*** Opening of Entries shown ***

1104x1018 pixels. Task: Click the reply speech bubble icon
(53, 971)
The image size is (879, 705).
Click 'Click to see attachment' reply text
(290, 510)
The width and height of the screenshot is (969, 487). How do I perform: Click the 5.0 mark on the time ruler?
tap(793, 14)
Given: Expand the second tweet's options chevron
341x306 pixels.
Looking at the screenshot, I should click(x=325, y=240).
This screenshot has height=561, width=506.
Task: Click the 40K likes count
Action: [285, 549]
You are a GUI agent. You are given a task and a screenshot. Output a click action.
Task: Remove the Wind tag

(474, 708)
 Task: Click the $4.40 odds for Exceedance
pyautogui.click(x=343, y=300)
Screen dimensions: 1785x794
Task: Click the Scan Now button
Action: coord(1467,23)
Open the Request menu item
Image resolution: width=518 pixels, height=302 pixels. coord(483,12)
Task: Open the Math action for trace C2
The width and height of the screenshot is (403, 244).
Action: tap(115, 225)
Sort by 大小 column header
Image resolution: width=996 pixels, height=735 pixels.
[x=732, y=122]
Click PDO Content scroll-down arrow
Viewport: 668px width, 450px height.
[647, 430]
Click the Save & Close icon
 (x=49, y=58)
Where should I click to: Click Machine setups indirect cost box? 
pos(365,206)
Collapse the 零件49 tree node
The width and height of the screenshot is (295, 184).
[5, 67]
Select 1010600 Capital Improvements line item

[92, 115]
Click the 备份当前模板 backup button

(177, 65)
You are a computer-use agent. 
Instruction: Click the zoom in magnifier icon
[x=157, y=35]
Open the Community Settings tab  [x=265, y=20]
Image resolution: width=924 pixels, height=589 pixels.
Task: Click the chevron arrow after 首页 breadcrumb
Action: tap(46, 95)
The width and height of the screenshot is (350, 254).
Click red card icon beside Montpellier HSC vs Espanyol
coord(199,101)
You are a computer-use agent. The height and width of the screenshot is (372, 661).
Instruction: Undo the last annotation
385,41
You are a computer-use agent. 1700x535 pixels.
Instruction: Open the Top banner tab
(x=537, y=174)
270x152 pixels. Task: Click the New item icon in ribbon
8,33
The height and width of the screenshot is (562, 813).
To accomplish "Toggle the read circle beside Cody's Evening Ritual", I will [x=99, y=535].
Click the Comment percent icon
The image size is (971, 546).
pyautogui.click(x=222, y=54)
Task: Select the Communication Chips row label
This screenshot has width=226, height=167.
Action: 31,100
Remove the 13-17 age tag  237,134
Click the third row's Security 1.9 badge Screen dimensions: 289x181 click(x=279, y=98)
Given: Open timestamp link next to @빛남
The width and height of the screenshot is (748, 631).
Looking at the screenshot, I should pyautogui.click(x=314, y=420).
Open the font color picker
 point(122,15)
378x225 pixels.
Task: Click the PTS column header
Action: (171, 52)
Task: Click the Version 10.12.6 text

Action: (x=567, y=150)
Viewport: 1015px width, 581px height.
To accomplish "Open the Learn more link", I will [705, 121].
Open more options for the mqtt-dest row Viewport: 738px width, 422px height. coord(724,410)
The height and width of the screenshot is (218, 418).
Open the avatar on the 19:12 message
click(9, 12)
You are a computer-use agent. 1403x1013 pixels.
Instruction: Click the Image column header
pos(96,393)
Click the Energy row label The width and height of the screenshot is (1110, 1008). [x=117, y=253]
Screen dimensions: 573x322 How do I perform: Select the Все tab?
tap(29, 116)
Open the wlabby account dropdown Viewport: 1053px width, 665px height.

*** Close of Entries shown ***

▶ **Exercise brief**:
The expected answer is a number and nothing else: how many lines above include the word "computer".

▶ **Response box**:
4